PTT Evolves to Push-To-X (PTX)
Meanwhile, several vendors including Nextel realized that there are more ways than simply push-to-talk to add value to the most widely used technology in wireless—voice. When AT&T deployed its PTT service, it launched additional “push-to” voice services. Nextel countered with its own new push-to services and in February of this year, Sprint Nextel, in a effort to hang onto its PTT customers, introduced what is being termed Push-To-X services. What does this mean exactly? According to Nextel, this means it has launched a number of other push-to services including push-to-send voice mail and push-to-send pictures.
With push-to-email, Nextel users can send voice mail to someone’s email address by setting up the address and using the PTT button to send the message. With push-to-picture, customers can send pictures to compatible phones that also have direct send capability. Finally, there is push-to-contact, which enables users to send contact information from their address book to another Nextel device.
Well, AT&T was not sitting on the sidelines while Nextel was developing its push-to enhancements and it has come up with more PTX services. For example, AT&T’s PTX provides for converting a PTT session into a standard wireless call, push-to-voice message and push-to-conference as mentioned above, push-to-send contacts and groups and, using 3G MMS technology, push-to-email, push-to-video and push-to-picture.
This week, the competition grew more intense as Kodiak rolled out new applications that make using wireless voice and text even more user-friendly and productive. Some of these features will work on phones that do not require a separate client, so, in essence, they can be deployed on any phone and on any network. Kodiak introduced some new conferencing products that enable users to initiate or schedule a conference call directly from their handset. My favorite feature is designed for all of us who have tried to dial into conference calls from our cars, entered the call-in number, then the PIN and joined the call only to be dropped and have to enter everything all over again. SMS conference invitation enables users to join and rejoin conference calls with a single click. Now when I want to join a conference call, I can simply click on the dial-in number in the SMS message, my number is auto-authenticated in the background and I’m put into the bridge. With the SMS interface, I can also see a list of who is on the call.

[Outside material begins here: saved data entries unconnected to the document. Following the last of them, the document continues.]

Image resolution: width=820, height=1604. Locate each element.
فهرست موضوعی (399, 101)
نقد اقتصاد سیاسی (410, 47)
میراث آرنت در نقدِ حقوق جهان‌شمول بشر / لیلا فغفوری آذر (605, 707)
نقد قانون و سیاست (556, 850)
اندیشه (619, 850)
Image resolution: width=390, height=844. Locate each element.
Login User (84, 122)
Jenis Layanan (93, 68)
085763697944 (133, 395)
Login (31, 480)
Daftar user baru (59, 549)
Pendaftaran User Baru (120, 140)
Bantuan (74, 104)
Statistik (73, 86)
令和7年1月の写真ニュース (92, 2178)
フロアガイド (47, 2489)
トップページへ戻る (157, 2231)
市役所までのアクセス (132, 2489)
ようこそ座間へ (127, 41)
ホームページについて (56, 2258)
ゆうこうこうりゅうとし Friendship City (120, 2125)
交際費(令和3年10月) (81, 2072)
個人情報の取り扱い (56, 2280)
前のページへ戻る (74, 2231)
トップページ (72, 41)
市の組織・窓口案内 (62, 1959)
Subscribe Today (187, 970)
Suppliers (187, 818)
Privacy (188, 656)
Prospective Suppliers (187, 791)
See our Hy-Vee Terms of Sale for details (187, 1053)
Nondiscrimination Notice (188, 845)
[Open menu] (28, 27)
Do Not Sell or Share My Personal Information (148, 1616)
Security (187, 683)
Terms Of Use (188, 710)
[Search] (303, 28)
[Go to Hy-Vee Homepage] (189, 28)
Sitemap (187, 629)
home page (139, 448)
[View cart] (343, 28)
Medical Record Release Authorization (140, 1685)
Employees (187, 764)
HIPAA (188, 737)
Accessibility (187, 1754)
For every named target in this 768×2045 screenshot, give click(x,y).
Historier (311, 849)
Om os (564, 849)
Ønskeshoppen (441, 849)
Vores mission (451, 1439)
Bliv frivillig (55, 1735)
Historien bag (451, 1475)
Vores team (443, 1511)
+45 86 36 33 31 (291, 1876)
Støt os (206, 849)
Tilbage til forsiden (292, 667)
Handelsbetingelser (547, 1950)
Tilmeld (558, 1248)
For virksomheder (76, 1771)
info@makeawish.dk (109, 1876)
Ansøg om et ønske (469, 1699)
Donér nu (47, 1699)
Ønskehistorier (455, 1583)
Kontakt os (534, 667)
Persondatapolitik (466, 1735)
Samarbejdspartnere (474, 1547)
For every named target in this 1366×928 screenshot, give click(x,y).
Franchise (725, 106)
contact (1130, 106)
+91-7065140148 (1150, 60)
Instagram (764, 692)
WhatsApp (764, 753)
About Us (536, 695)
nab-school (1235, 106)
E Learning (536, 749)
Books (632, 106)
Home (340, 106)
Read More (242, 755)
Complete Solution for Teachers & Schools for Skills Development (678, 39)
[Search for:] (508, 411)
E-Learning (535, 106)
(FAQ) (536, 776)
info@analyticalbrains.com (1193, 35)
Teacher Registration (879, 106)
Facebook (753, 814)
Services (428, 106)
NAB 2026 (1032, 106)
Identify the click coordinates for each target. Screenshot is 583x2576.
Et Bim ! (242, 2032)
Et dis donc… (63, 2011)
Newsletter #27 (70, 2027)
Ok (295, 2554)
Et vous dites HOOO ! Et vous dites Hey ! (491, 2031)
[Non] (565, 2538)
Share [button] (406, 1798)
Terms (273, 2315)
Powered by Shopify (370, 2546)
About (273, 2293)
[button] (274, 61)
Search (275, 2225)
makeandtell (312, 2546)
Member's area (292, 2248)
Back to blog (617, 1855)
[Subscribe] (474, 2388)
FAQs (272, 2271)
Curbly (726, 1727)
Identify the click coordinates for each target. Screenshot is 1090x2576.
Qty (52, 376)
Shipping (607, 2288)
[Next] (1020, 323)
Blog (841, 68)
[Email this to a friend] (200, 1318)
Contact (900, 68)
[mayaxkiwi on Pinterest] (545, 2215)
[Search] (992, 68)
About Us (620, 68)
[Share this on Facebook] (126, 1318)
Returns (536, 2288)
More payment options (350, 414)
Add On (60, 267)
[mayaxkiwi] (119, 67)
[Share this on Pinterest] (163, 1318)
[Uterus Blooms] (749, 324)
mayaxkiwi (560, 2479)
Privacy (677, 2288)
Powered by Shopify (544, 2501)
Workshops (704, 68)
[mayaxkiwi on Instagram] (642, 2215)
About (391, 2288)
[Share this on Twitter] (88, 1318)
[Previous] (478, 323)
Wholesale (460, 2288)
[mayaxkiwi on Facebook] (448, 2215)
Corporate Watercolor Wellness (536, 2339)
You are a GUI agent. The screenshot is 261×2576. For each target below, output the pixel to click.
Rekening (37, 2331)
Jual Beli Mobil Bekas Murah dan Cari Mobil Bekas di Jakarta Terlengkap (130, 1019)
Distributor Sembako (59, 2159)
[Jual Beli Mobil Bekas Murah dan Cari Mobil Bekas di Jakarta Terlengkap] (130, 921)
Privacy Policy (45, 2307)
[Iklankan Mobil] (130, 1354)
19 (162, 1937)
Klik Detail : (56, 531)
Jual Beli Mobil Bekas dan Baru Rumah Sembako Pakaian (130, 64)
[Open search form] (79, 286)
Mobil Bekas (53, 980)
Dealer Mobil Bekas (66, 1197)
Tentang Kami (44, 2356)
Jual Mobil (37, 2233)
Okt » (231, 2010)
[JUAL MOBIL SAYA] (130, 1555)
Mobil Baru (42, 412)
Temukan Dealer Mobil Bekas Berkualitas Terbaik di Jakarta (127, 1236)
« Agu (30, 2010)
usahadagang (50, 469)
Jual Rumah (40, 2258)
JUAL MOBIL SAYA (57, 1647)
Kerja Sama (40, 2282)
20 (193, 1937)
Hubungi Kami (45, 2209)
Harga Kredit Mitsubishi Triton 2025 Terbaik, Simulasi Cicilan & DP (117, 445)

Kodiak has added yet another important capability to its client-based and clientless group text and voice messaging applications. You can reply to a single message sender or reply to all of the message recipients directly from the original message.
The last product I’d like to mention is something we could all use: Quick Reach. Instead of calling someone’s mobile, then their office and maybe even their home to reach them, you can set up a contact profile that has all of an individual’s numbers saved. For example, I would create a profile for one of my partners called “Find Bob.” When I call “Find Bob,” all of his phone numbers ring simultaneously, and after the first of the phones is answered, the other calls are immediately disconnected.
With Nextel pushing its PTX services and Kodiak rolling out additional voice services that can be but don’t have to be tied to a specific client, things will be heating up in the PTT/PTX arena once again!